II. LEGAL ASSESSMENT

Article 86

(14) Article 86 prohibits as incompatible with the common market any abuse by an undertaking of a dominant position within the common market or a substantial part thereof in so far as it may affect trade between Member States.

(15) Preussag had acquired a holding in Peñarroya by subscribing only to an increase in the capital of that company. The transaction was achieved by transferring to Peñarroya al Preussag's metals activities previously grouped together in a holding company.

Following a second capital increase reserved for Imetal, which is the other major shareholder in Peñarroya, the latter changed its name to Metaleurop SA.

(16) Metaleurop has thus taken the place of Peñarroya and comprises all the metals activities formerly owned by Preussag and Peñarroya.

(17) Prior to the concentration of their metals activities, the undertakings in question held relatively large shares of both the Community zinc and lead markets. Peñarroya's market share in zinc was approximately 12 % and Preussag's in the region of 8 %.

In the market for lead, Peñarroya held approximately 18 %, whilst Preussag's was approximately 11 %.

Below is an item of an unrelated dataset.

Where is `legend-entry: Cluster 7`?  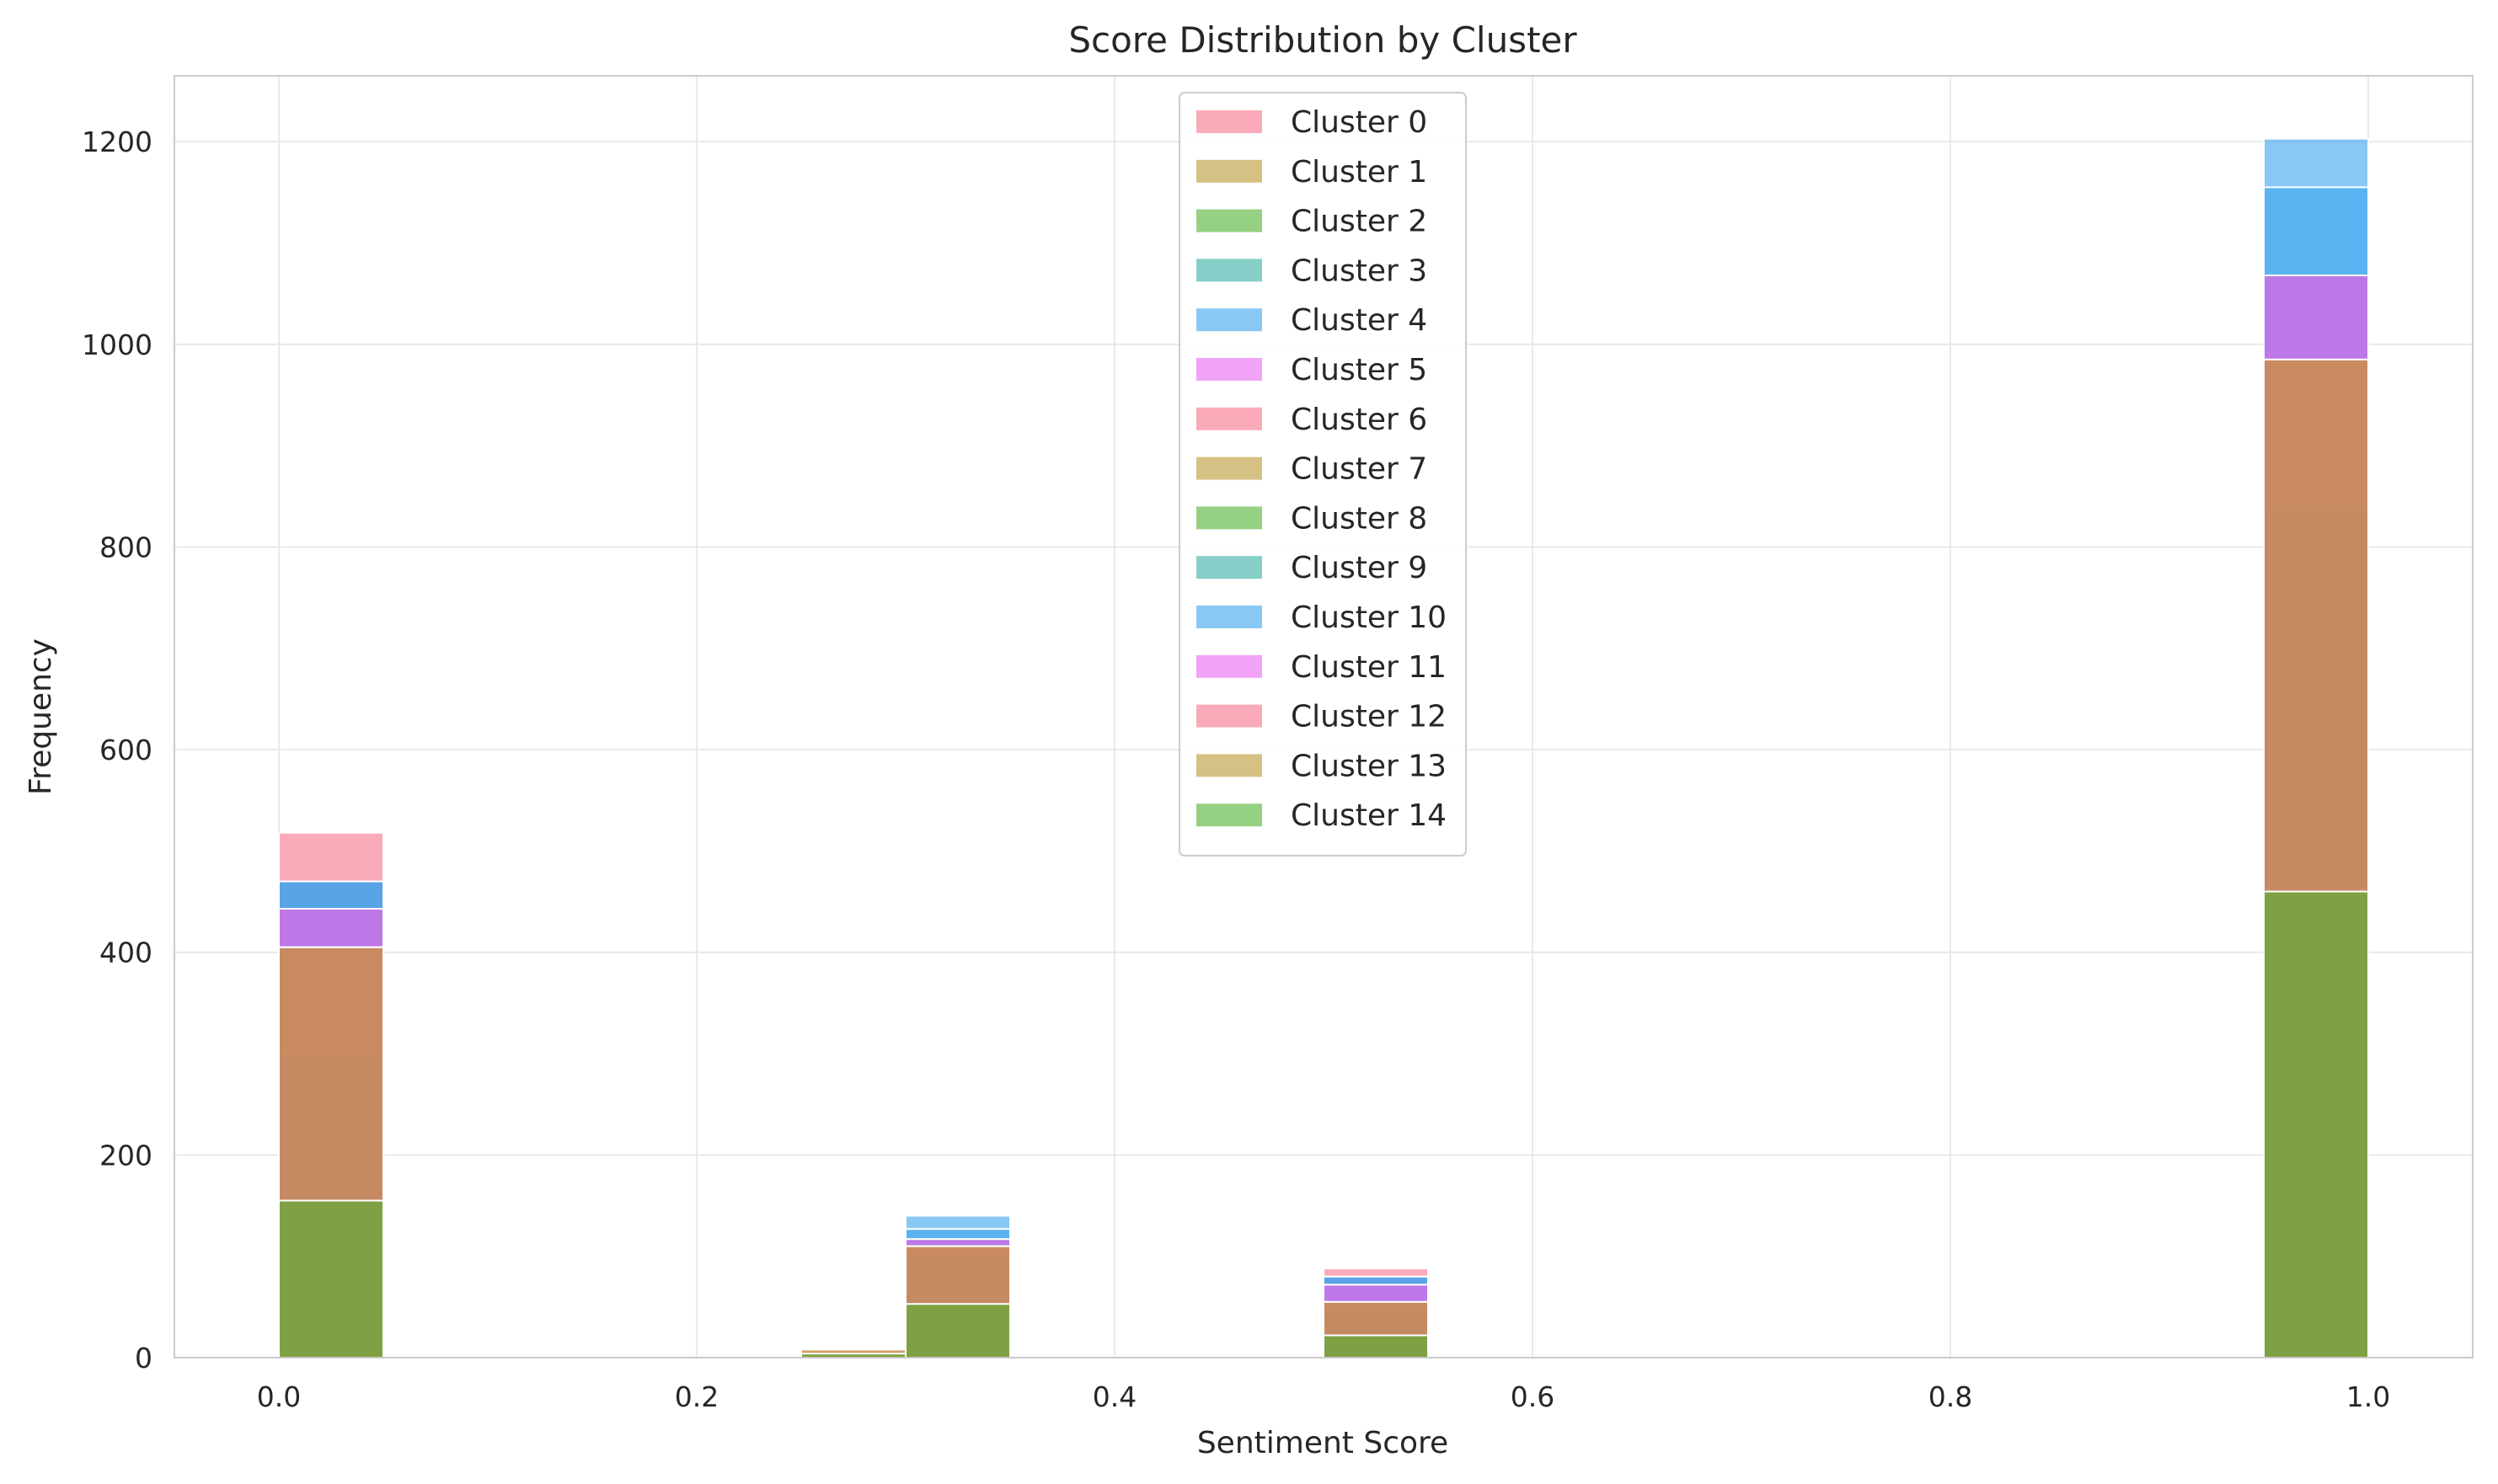 legend-entry: Cluster 7 is located at coordinates (1359, 470).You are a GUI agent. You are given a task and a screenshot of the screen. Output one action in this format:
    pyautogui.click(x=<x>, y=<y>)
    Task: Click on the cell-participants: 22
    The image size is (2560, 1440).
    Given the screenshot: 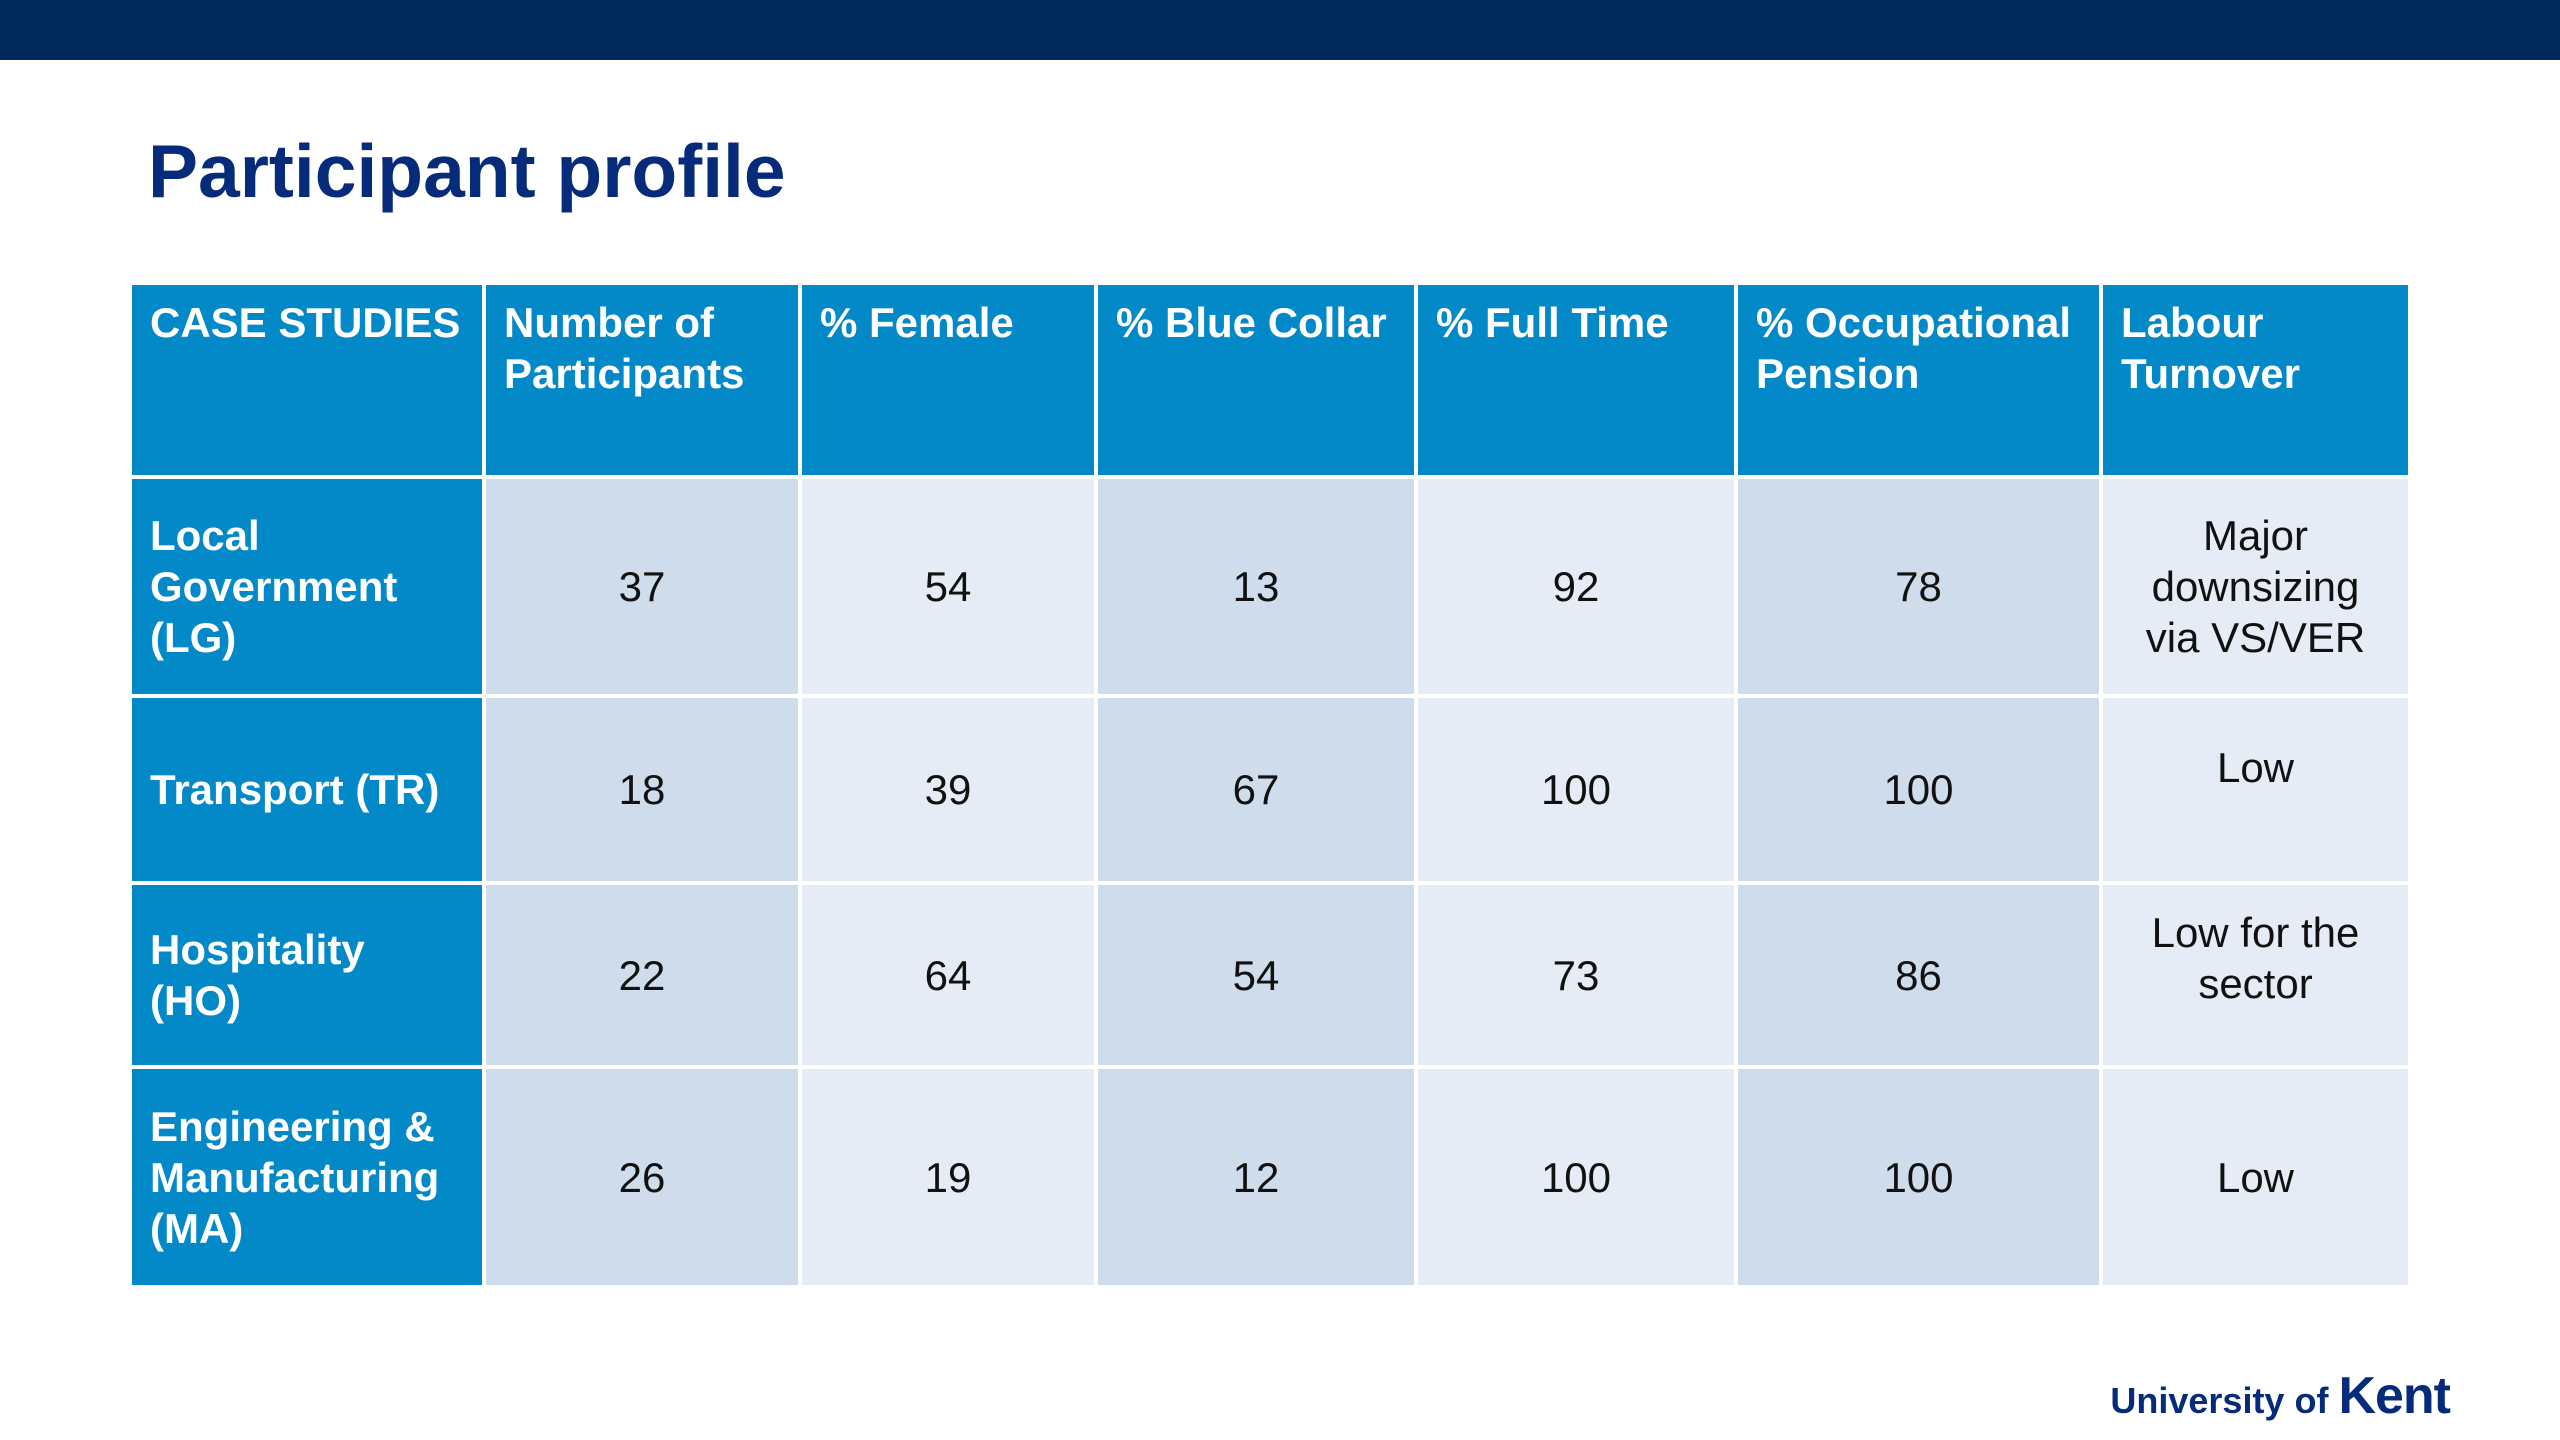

As a result, neither party held a dominant position in the market for the products forming the subject of the merger in question, thus excluding the application of the case law of the Court of Justice in Continental Can (1) in this case.

(18) Despite the size of the merger between Peñarroya and Preussag which gives the new economic entity, Metaleurop, approximately 20 % of the zinc market and some 30 % of the lead market, it seems unlikely to prevent the maintenance of effective competition on the Community market, chiefly because of the presence of other major producers and the continued flow of a large number of imports into the Community from non-member countries.

Similarly, the characteristics of price formation in the lead and zinc sectors and the essentially speculative nature of transactions within the LME make it highly unlikely that Metaleurop will have a decisive influence on the formation of prices.

(19) There are therefore no grounds for concern that the operation in question will have the effect of impeding effective competition contrary to the provisions of Article 86. Consequently, a negative clearance may be issued in accordance with Article 2 of Regulation No 17,

HAS ADOPTED THIS DECISION:

Article 1

On the basis of the facts in its possession, the Commission has no grounds for action pursuant to Article 86 of the EEC Treaty in respect of the transaction decided on 22 April 1988 between Preussag and Peñarroya.

Article 2

This Decision is addressed to Preussag Aktiengesellschaft, Leibnitzufer 9, 3 000 Hannover 1, Federal Republic of Germany and Metaleurop SA, 118 Péripole, 44 rue Roger Salengro, 94126 Fontenay-sous-Bois, Cedex, France.

Done at Brussels, 26 June 1990.

For the Commission

Leon BRITTAN

Vice-President

(1) OJ No 13, 21. 2. 1962, p. 204/62.

(2) OJ No C 100, 21. 4. 1989, p. 2.

(1) OJ No L 220, 17. 8. 1984, p. 27.

(2) Metal Bulletin, 30. 12. 1988, No 7347, p. 7.

(1) Judgment of the Court of 21 February 1973, Case No 6-72, 1973, ECR, p. 215.